Could you please find each line in the records that contains the word "Given" and copy it?

[Pixel coordinate grounding data]
▼

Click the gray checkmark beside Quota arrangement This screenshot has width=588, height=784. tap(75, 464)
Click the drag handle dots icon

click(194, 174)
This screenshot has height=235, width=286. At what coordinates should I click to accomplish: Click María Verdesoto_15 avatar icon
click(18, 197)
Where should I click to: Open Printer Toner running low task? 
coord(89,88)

▲
▼

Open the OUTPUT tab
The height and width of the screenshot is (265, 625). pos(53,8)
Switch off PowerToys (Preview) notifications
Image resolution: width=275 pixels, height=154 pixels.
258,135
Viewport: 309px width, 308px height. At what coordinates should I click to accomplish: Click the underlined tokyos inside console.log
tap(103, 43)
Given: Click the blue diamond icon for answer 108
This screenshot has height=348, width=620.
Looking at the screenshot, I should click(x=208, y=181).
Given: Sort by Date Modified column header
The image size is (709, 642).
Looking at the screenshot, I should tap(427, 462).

▲

### RESULT OF THE EXERCISE
Given: Click the blue diamond icon for answer 108
Given: Sort by Date Modified column header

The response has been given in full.